As you can see from the data that are presented to you, although not reaching significance, there was a clear tendency to a reduction of SPD by about 5% in this rather short time period of two weeks. As a kind of a comparison, it is probably important to state that the authorized drug nintedanib is also able of reaching a decrease in SPD by 4%, but that's obviously reached after a much longer treatment period. One could, of course, speculate if patients that receive LTI-03 for a longer time period may show an even better response in terms of SPD. One could interpret this dataset in that probably there is also a kind of a beneficial effect of LTI-03 on the alveolar type 2 cells, a phenomenon that has been studied in preclinical experiments before and has been found to be a valid observation.

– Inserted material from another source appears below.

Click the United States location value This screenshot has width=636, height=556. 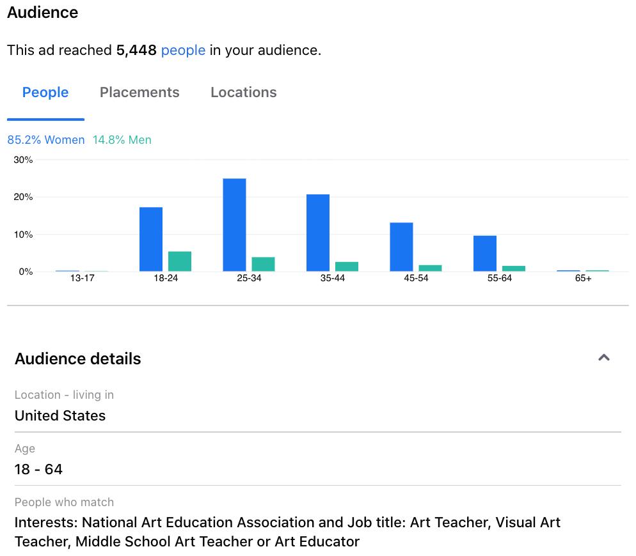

Taken together, my interpretation of this dataset is that on a quite substantial list of biomarkers, LTI-03, which is primarily supposed to be anti-fibrotic but also probably acting epithelial protective, seems to do its job, seems to beneficially affect pro-fibrotic signaling pathways in the distal lung of IPF subjects, resulting in a reversal of the pro-remodeling pro-fibrotic activity of these pathways. And also, of significant importance, it seems to be safe. We are looking forward to continue with LTI-03 in a phase II trial, and we hope that we will see comparably beneficial effects. Thank you.

Brian Windsor
President and CEO, Aileron Therapeutics

Thank you, Dr. Günther, for your perspective. Really appreciate that. I want to remind everyone of the Ask a Question button in the upper right-hand corner of your screen if you have a question.

With the phase I-B safety and biomarker results, along with a robust preclinical safety package reported in our phase I-A study, we believe that we are well positioned to advance the clinical program for LTI-03. We look forward to a phase II study for LTI-03, and we also look forward to keeping you updated on developments and appreciate your support of Aileron. Dr. Cory Hogaboam with me, and I will now open the call up to answer any questions. All right. There are no questions. So with that, we conclude our data call on the cohort two data for the phase I-B study of LTI-03. Thank you again for your time. Have a good day.